Antonio hizo observar entonces que tenía una
cita concertada en su librería favorita, donde se iba a poner a la venta un
manuscrito que se decía original de Aristóteles, y colocándose su blanquísima
toga, se apresuró a marcharse, dejando a Cicerón ocupado en resolver lo
irresoluble. Cicerón comprendía que su colega había quedado en segundo lugar en
las votaciones debido a su afabilidad y a su preocupación y amor por el pueblo
de Roma. Pero Antonio, que jamás se había encarado con los hechos, tenía que
encararse con ellos ahora y los hechos eran para los idealistas como encararse
con terribles Gorgonas y siempre esperaban que se convirtieran en piedras o que
ocurriera otro milagro.
—Dos y dos son cuatro —decía
Cicerón en voz alta—, y eso es irrefutable; pero los hombres como mi querido
Antonio creen que por alguna taumaturgia misteriosa y oculta, dos y dos pueden
llegar a ser veinte.
Cesar, al enterarse de las decisiones que estaban tomando Cicerón y Antonio explotó en un grito de rabia. Él y sus legiones, formadas por hombres de la plebe, gracias a Mario, habían estado luchando durante años más allá de Italia, para mayor Gloria de Roma. Las riquezas obtenidas debían ser para el pueblo. Sin embargo, el senado romano lo había estado dilapidando en fiestas, en crear leyes que anulaban arbitrariamente las deudas adquiridas por los senadores y sus amigos, en la corrupción de las elecciones a cónsul y tribunos y en guerras civiles por el poder, cuando las únicas guerras que generaban recursos eran las que se hacían más alla de las fronteras de la República. Además, muchos de aquellos senadores habian estado enriqueciéndose haciendo negocios, cuando ellos lo tenian prohibido en las tablas.
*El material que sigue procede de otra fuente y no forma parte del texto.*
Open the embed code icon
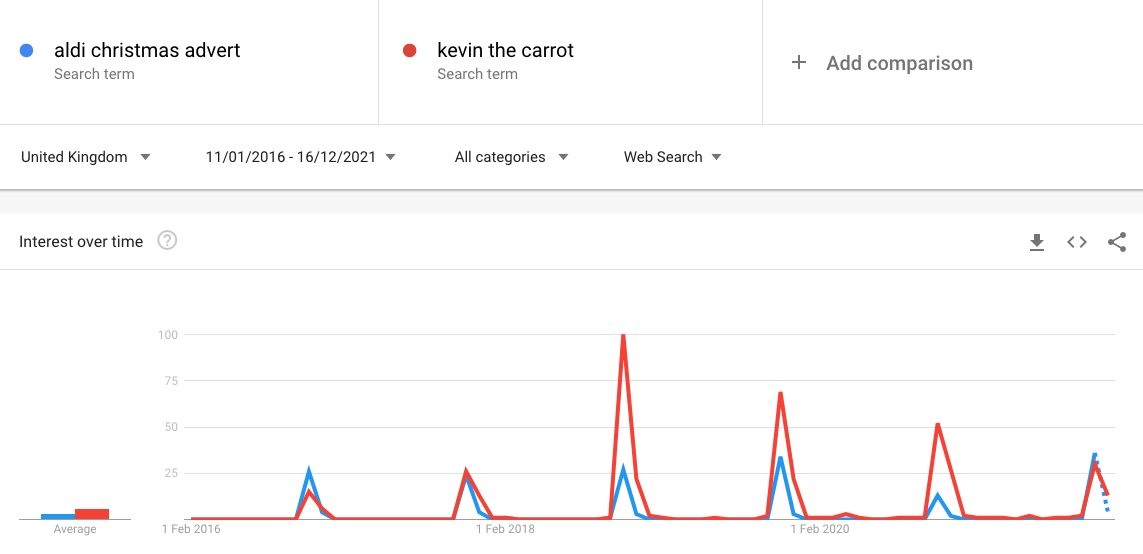The height and width of the screenshot is (554, 1143). (1077, 242)
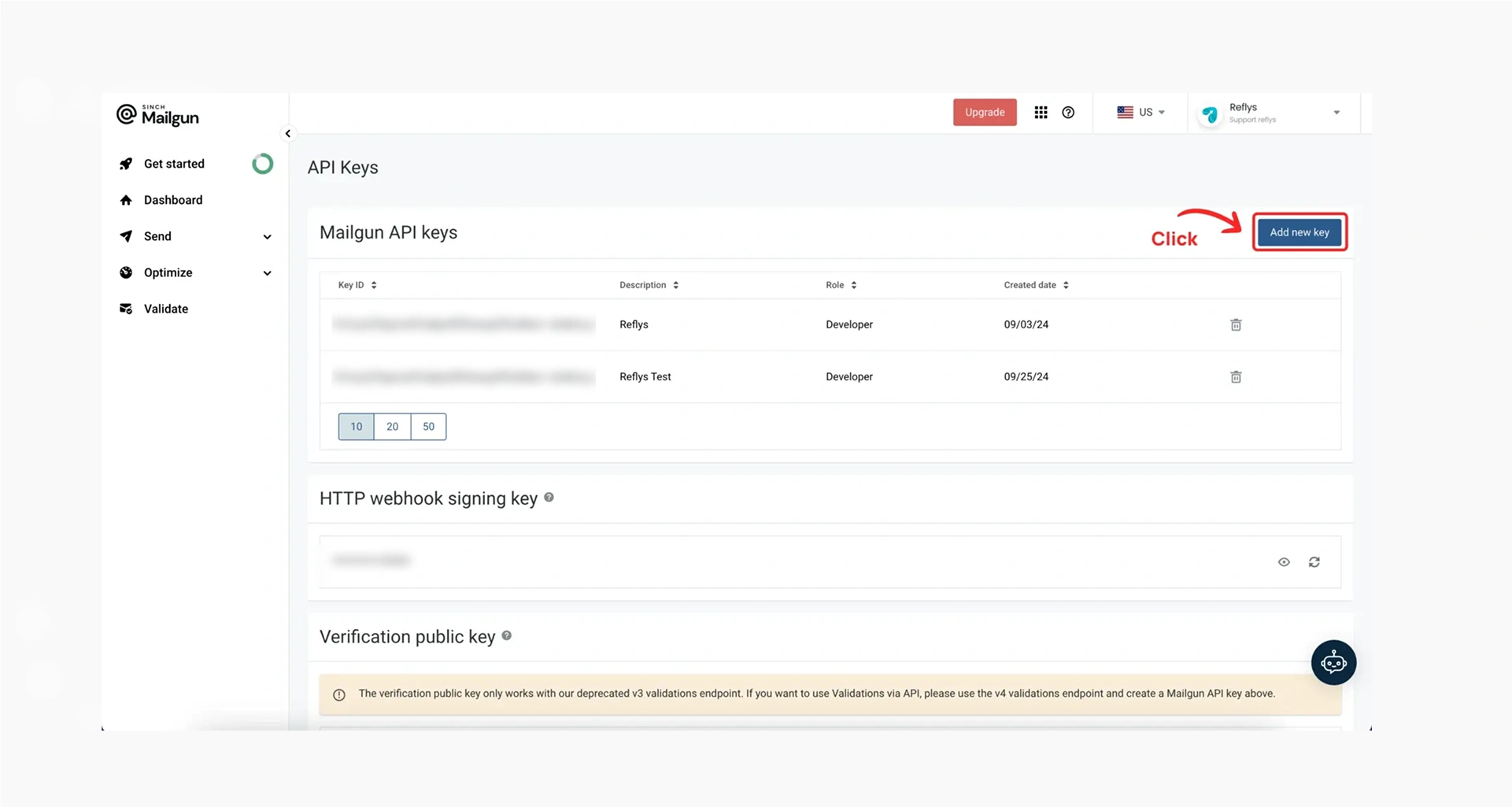Regenerate the HTTP webhook signing key
Viewport: 1512px width, 807px height.
point(1314,562)
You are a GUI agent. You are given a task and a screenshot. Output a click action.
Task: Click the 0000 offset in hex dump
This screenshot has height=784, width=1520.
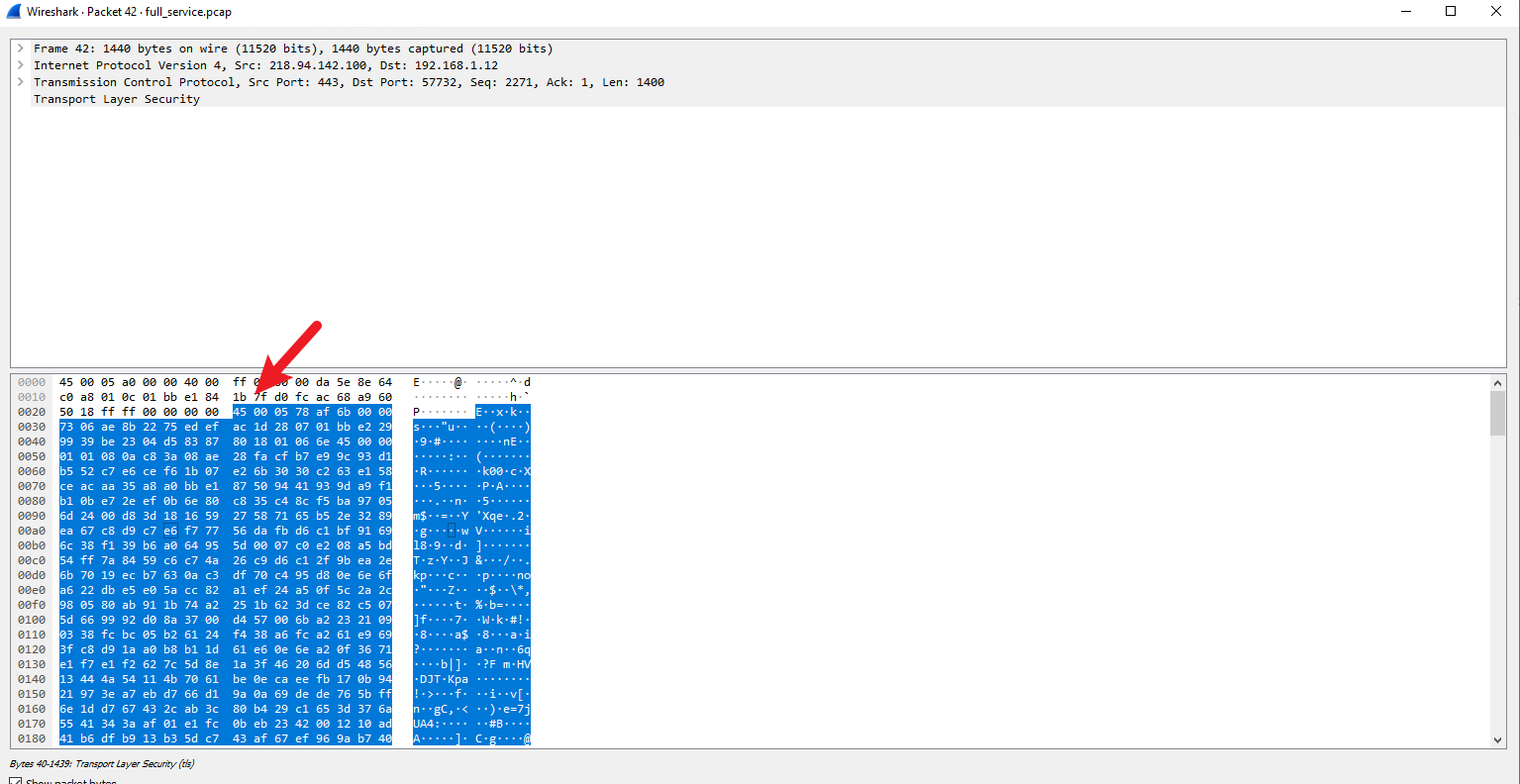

Era hora de enseñar a aquella clase arrogante que el pilar de Roma eran los ciudadanos de Roma, empezando por el censo por cabezas, con el que César había crecido. Y se decidió a cambiar un sistema anticuado, que había sido útil desde la caida del último rey Tarquinio, pero que ya no respondía a las necesidades de una ciudad con casi un millón de habitantes y un Estado que abarca casi todo el Mediterraneo, con una gran cantidad de pueblos diferentes, muchos, aún en tensión con Roma. La corrupción debía terminar. El pueblo de Roma necesitaba paz y un gobierno que reestableciese su bienestar. Y el pueblo lo quiso.